Compassion-A key to innovation: What promotes and what prevents innovation in organizations?

Front Psychol. 2023 Feb 27:14:1058544. doi: 10.3389/fpsyg.2023.1058544. eCollection 2023.

Abstract

Innovation is crucial for the survival and wellbeing of organizations in volatile, rapidly changing societies. However, the role of profound human capability, compassion, and innovation has not been adequately investigated. This article sets out to explore the factors preventing and promoting innovation in organizations, asking how compassion is connected to these factors, and how compassion could boost innovation. We approach innovation as a complicated multilevel phenomenon, emerging from interactions between individuals and the work context.
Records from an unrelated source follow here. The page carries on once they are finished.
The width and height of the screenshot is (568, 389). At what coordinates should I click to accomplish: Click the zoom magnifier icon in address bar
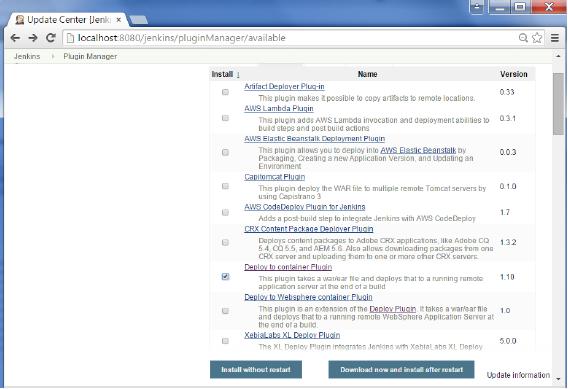coord(523,38)
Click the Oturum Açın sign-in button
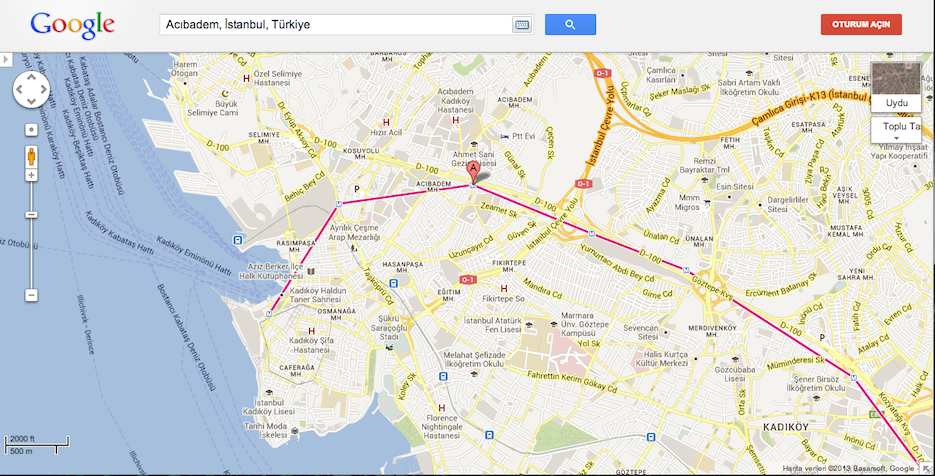 pos(861,24)
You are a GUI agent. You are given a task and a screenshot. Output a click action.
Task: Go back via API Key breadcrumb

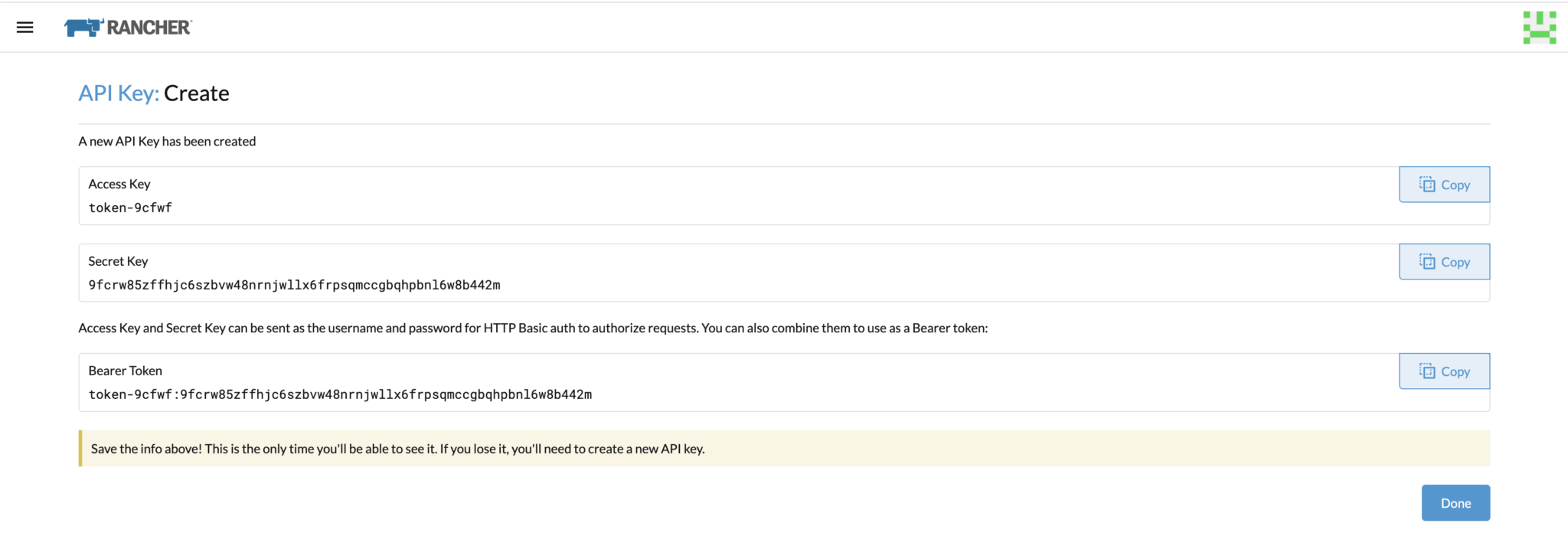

Our view of compassion includes both compassion and copassion-responding both to the suffering and joy of others. Our material was collected from nine focus group interviews, organized in Finland in 2017, in private, public, and third-sector organizations. The material was analyzed by two researchers, using an adapted grounded theory methodology. We found four core factors capable of either promoting or preventing innovation: (1) the strategy and structures of the organization, (2) resources, especially time, (3) working culture; and (4) the dynamics of interaction between individuals and the community. Our key conclusion, fruitful to theorizing both innovation and compassion, is that for innovation to flourish, compassion is to be cultivated throughout an organization. It is not a single variable or practice, and it is in many ways in a key position regarding innovation: the existence of it promotes innovation, but the lack of it prevents innovation. Thus, organizations aiming for innovation should seek multifaceted understanding and skills in compassion.

Keywords: compassion; innovation; organization; organizational culture; qualitative study; workplace.